What you are asked to do: Every line from the one containing "我必须站在抗击疫情第一线，因为我是一名护士——一位护士的自白 (157, 2247)" to the end of the data below should be copied exactly, but pictures should not.

- - -

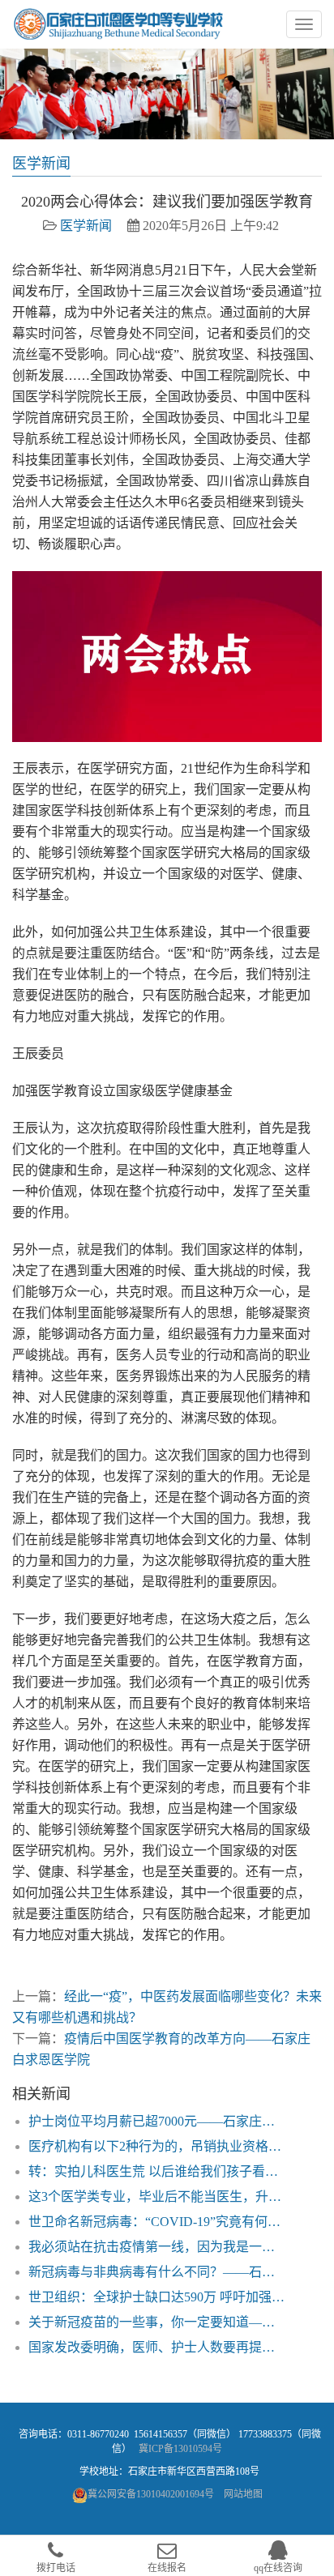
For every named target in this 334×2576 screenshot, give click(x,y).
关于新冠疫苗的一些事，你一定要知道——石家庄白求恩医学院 (157, 2322)
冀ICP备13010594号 (180, 2448)
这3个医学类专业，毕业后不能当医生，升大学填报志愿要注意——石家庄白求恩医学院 (157, 2196)
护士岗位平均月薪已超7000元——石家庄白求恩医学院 (157, 2121)
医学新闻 (86, 225)
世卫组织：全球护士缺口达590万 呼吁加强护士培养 (157, 2297)
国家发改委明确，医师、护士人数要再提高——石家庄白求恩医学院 (157, 2347)
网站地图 (243, 2494)
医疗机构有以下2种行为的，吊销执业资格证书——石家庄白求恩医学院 (157, 2146)
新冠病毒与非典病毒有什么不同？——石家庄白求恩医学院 (157, 2272)
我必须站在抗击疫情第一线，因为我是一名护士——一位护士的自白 (157, 2247)
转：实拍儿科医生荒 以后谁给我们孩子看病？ (157, 2171)
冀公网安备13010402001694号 (151, 2494)
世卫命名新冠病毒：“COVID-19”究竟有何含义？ (157, 2221)
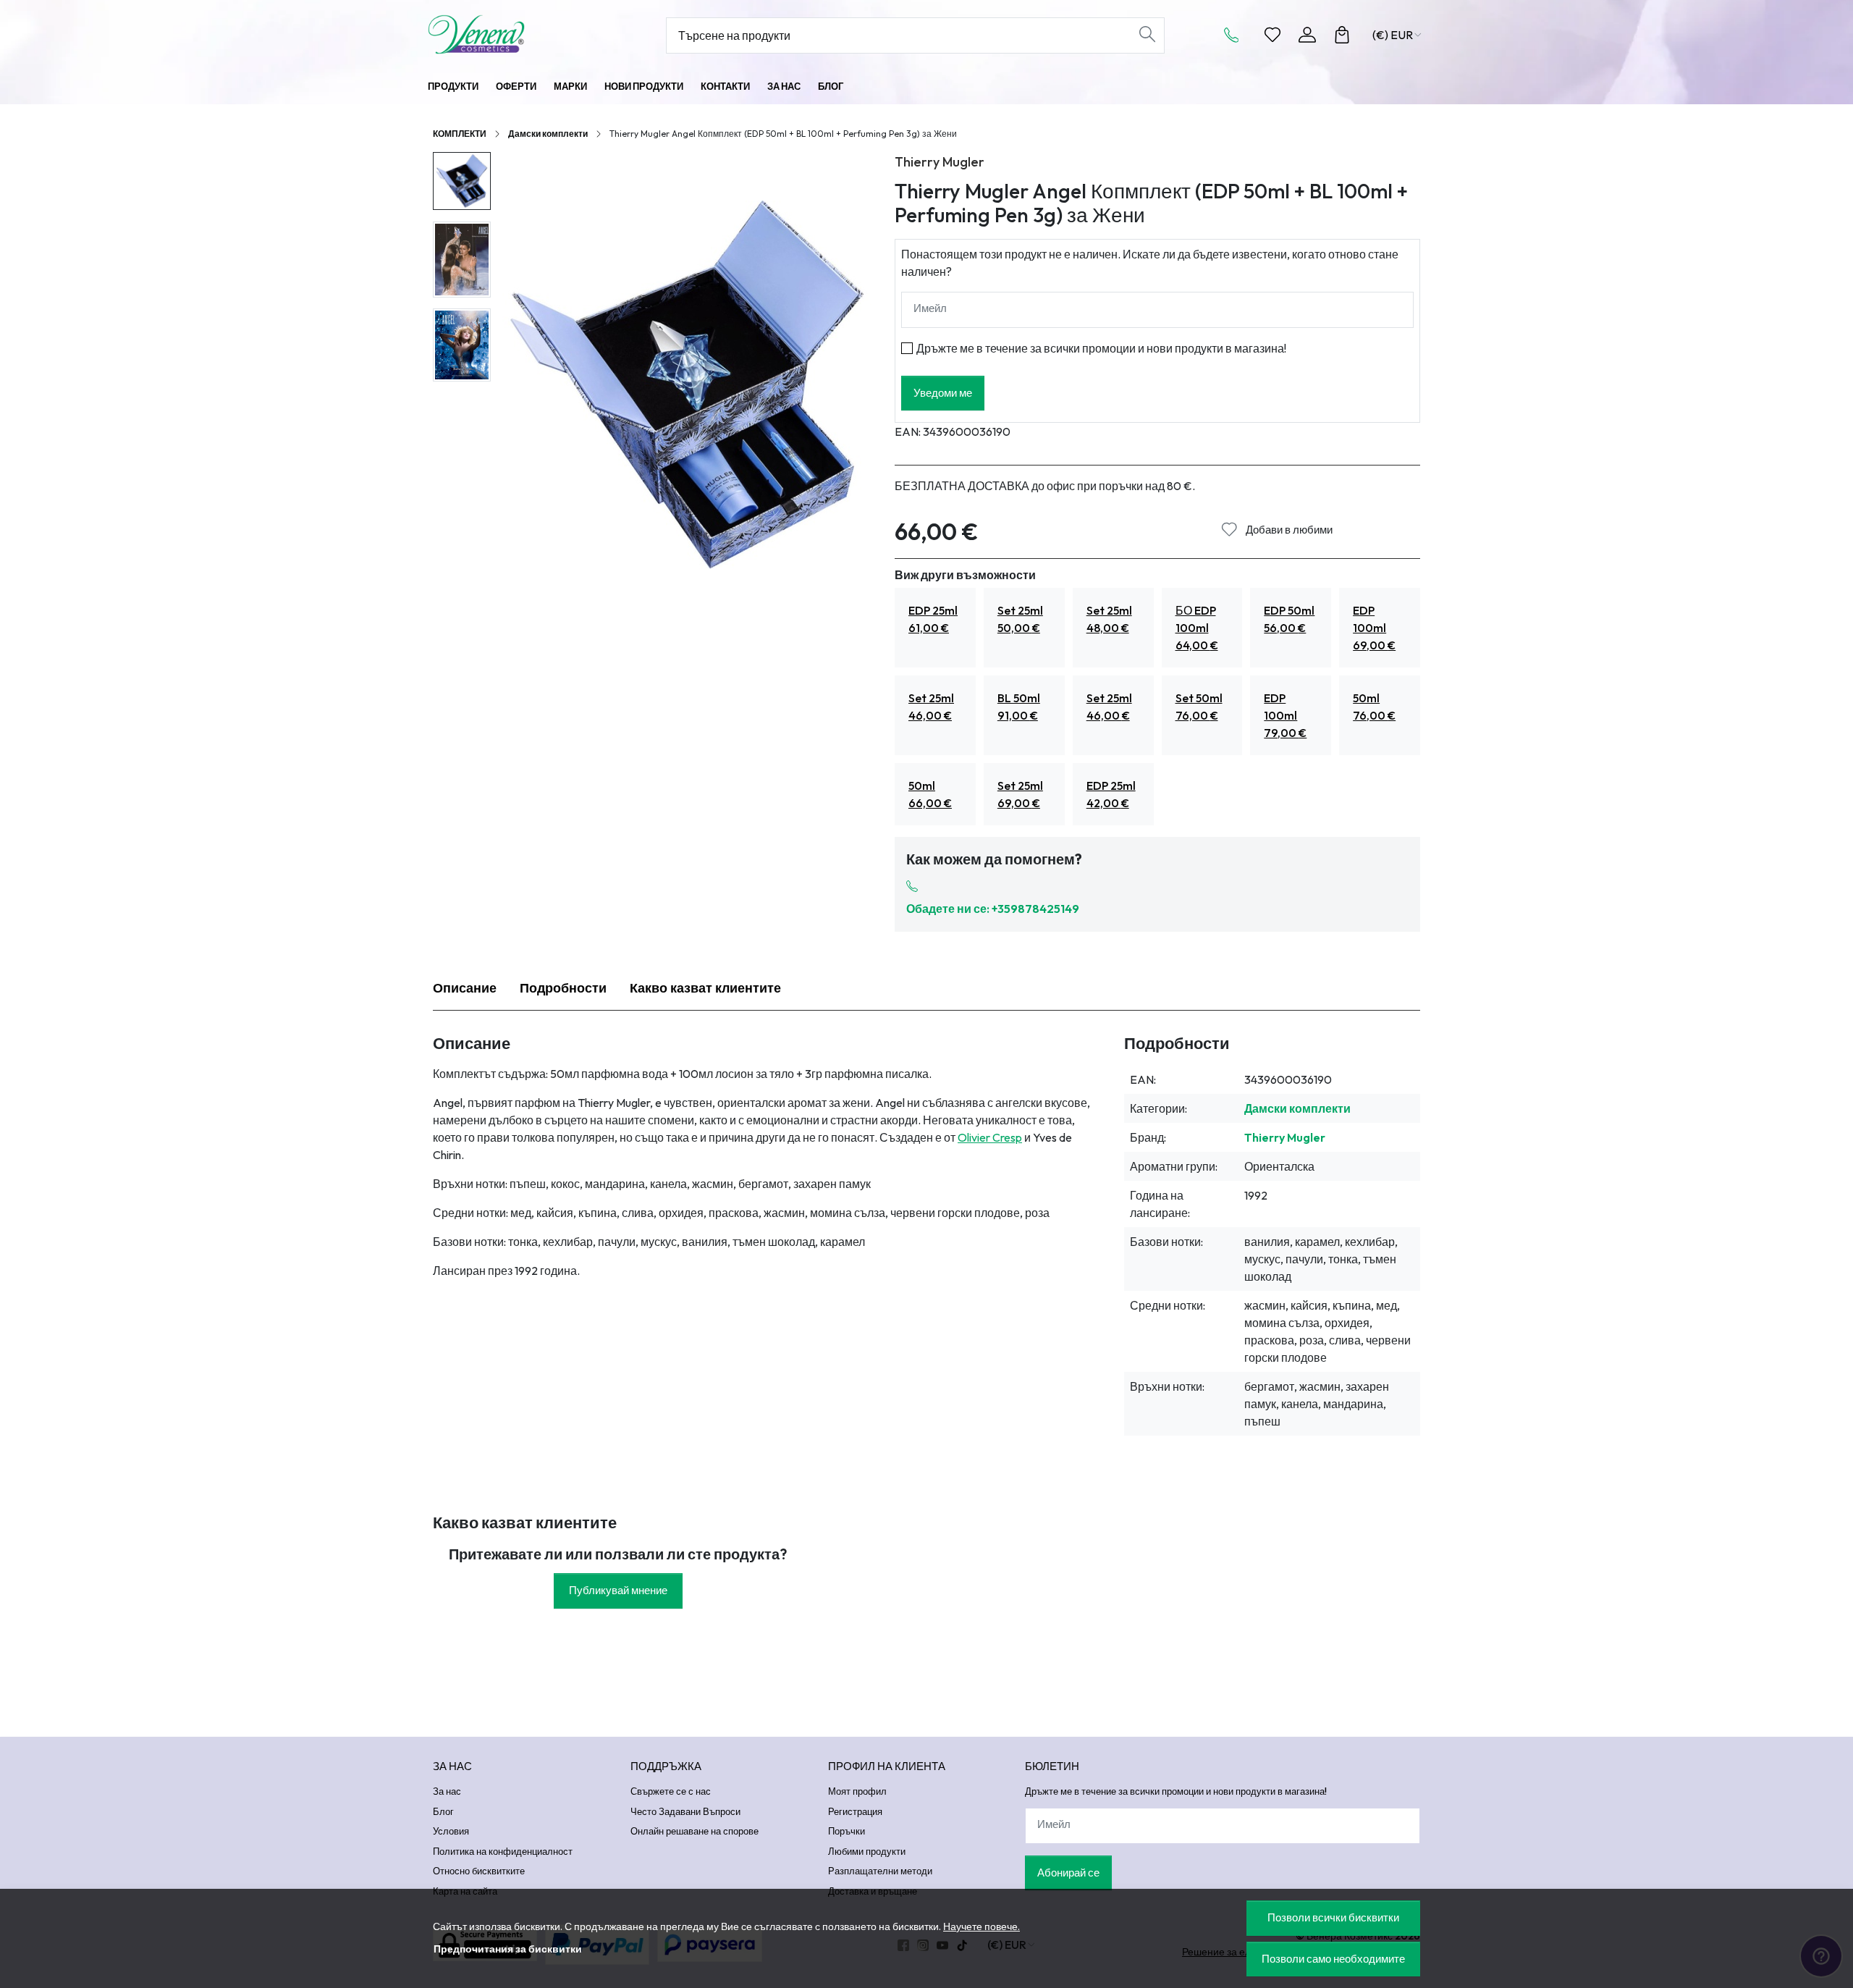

- - -

Output:
我必须站在抗击疫情第一线，因为我是一名护士——一位护士的自白 (157, 2247)
转：实拍儿科医生荒 以后谁给我们孩子看病？ (157, 2171)
冀公网安备13010402001694号 (151, 2494)
世卫命名新冠病毒：“COVID-19”究竟有何含义？ (157, 2221)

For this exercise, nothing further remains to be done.